>>>
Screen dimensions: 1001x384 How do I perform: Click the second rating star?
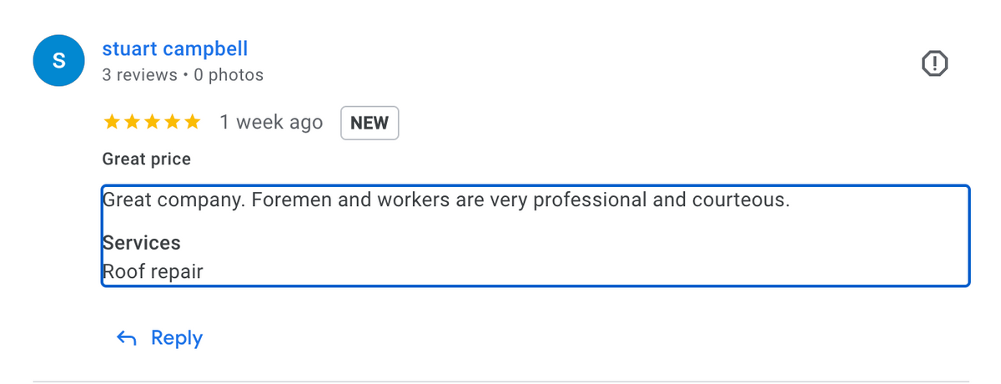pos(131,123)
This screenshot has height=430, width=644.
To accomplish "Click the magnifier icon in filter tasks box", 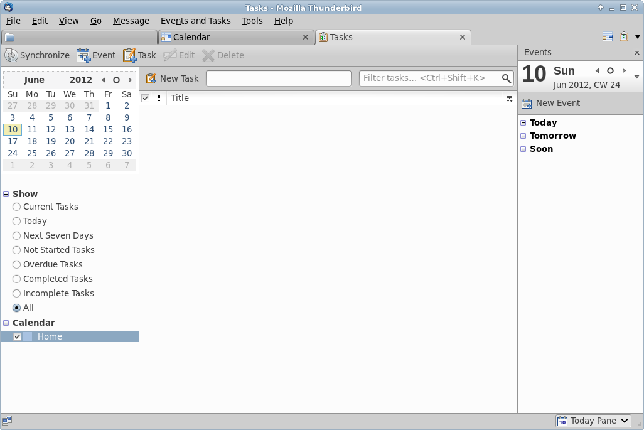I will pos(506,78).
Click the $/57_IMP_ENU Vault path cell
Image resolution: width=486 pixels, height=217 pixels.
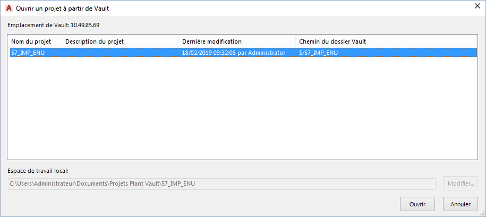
<<<
- **What is needed**
Among the lines of the data above, some may hold the word "width"; report how many, as a single number.

- **Written reply**
2